Items from a dataset
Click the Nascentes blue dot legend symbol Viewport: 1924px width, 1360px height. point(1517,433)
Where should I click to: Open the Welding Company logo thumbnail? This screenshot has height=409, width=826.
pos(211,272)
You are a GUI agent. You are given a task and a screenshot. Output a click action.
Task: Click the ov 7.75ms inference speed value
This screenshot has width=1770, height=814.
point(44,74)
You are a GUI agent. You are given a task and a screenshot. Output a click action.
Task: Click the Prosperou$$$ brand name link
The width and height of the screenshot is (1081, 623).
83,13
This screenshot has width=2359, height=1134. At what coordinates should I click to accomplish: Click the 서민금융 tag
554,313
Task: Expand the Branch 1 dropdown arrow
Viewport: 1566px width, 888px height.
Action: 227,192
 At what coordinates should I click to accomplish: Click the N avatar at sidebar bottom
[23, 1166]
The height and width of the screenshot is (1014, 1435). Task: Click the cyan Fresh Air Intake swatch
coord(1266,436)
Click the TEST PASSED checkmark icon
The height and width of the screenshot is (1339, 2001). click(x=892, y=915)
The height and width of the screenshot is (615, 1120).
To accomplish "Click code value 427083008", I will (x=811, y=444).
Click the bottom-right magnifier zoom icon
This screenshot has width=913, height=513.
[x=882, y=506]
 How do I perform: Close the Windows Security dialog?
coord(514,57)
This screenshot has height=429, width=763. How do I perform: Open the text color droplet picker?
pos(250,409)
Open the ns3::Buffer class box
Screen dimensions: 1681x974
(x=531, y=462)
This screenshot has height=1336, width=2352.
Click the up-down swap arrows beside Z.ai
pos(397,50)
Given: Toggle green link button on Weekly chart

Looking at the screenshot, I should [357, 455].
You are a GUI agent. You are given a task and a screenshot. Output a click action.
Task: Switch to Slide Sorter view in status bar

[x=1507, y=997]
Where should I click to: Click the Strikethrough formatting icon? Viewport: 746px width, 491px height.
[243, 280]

■ **Assignment**
Look above for the line containing "Task: Click the Prosperou$$$ brand name link". Output from there through the line containing "The height and width of the screenshot is (615, 1120).", exactly and inclusively.

■ **Response**
Task: Click the Prosperou$$$ brand name link
The width and height of the screenshot is (1081, 623).
83,13
This screenshot has width=2359, height=1134. At what coordinates should I click to accomplish: Click the 서민금융 tag
554,313
Task: Expand the Branch 1 dropdown arrow
Viewport: 1566px width, 888px height.
Action: 227,192
 At what coordinates should I click to accomplish: Click the N avatar at sidebar bottom
[23, 1166]
The height and width of the screenshot is (1014, 1435). Task: Click the cyan Fresh Air Intake swatch
coord(1266,436)
Click the TEST PASSED checkmark icon
The height and width of the screenshot is (1339, 2001). click(x=892, y=915)
The height and width of the screenshot is (615, 1120).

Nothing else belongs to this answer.